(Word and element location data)
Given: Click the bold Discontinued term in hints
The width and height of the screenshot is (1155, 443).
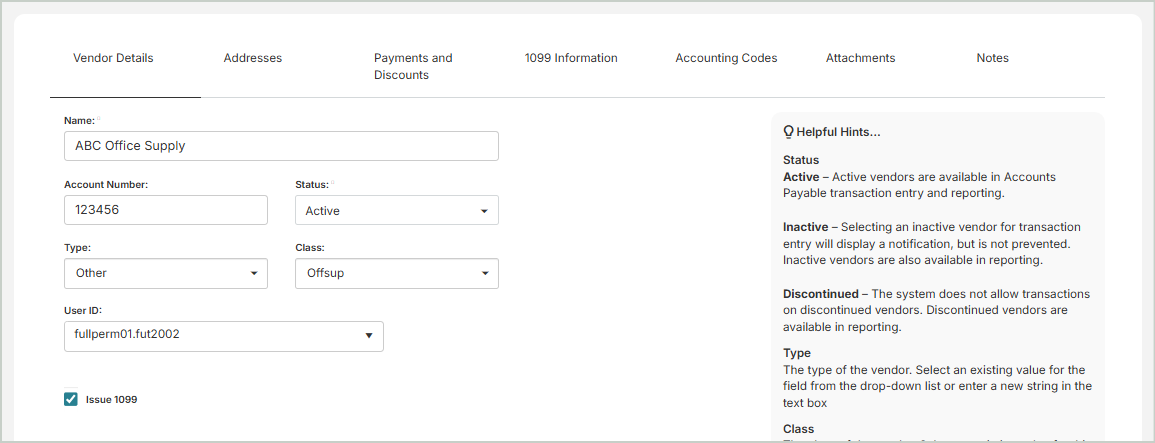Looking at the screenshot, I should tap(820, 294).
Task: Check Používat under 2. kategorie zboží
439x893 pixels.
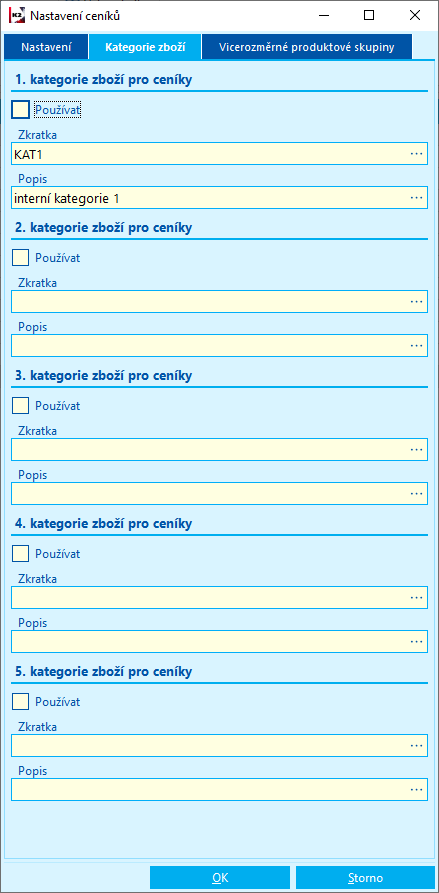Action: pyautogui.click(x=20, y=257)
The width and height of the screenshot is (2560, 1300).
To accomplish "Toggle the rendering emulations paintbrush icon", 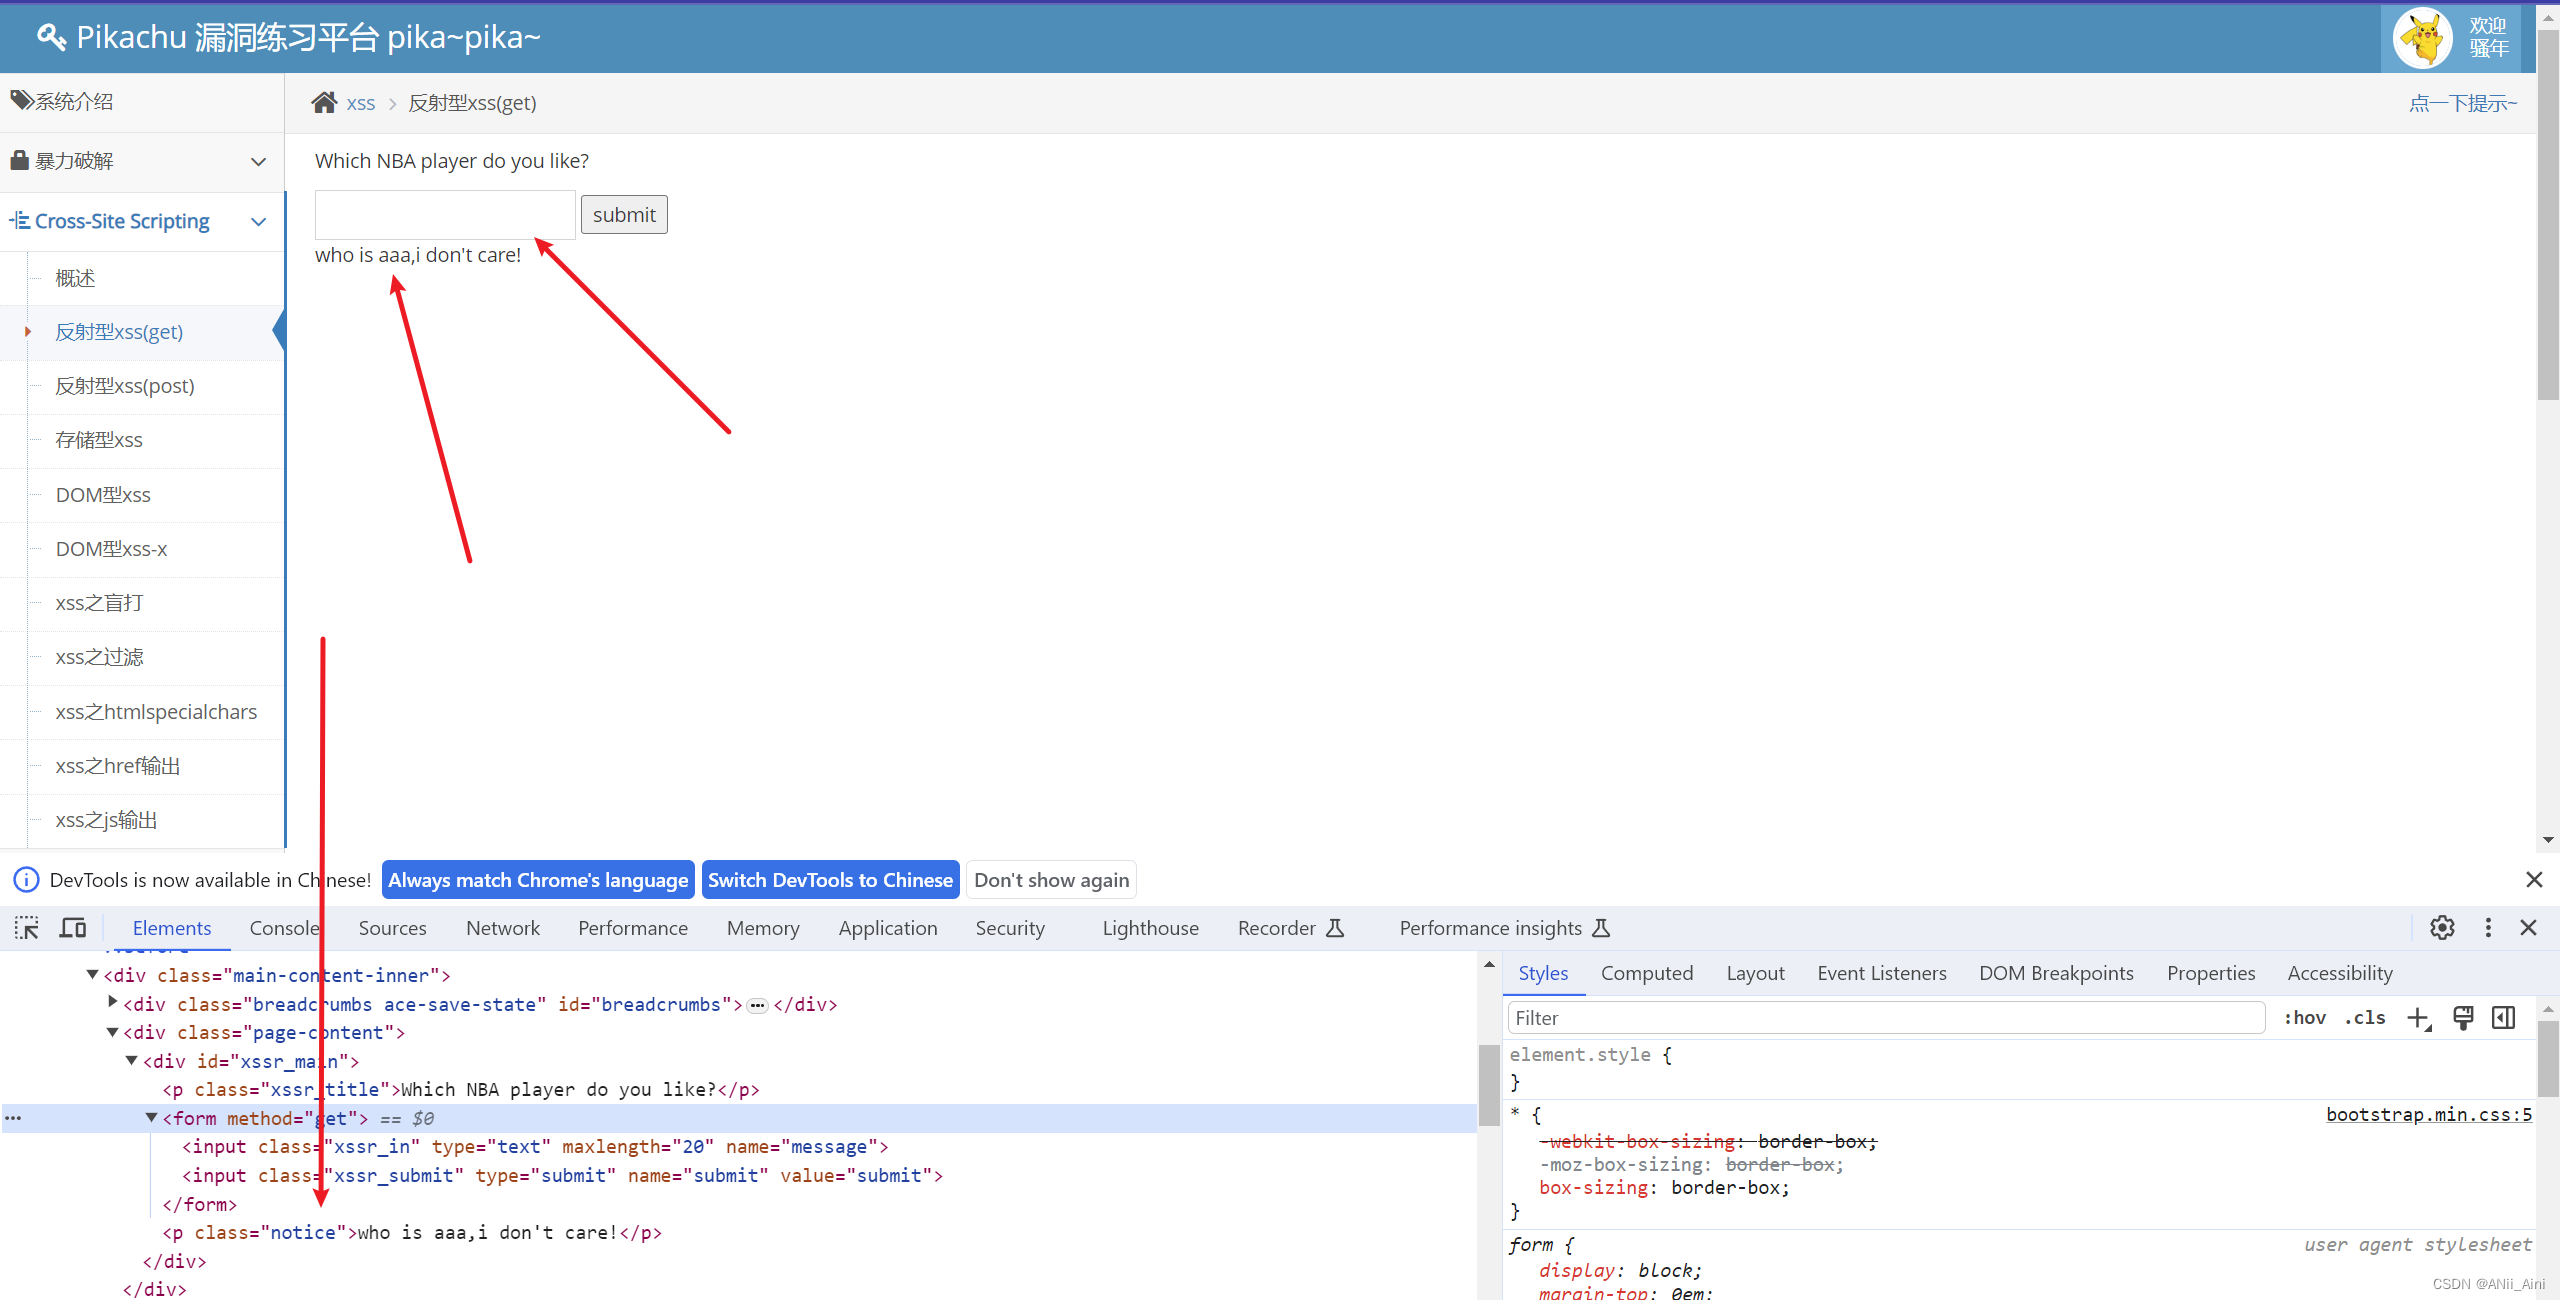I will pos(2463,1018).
==
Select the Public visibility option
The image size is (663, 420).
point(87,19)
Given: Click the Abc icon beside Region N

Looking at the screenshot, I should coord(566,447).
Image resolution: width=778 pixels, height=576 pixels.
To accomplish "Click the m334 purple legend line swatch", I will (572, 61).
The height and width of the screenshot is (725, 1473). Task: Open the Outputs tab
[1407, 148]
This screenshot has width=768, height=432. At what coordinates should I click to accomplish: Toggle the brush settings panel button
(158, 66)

STATED PROBLEM: Rewrite the part of the listing that opens with the line containing "Given: Click the bold" and closes with the line containing "Action: pyautogui.click(x=20, y=257)", swapping "Given" for "Instruction" and leaving everything else as it is. Leave the pictures out.

TASK SOLUTION:
Instruction: Click the bold Discontinued term in hints
The width and height of the screenshot is (1155, 443).
Looking at the screenshot, I should tap(820, 294).
Task: Check Používat under 2. kategorie zboží
439x893 pixels.
Action: pyautogui.click(x=20, y=257)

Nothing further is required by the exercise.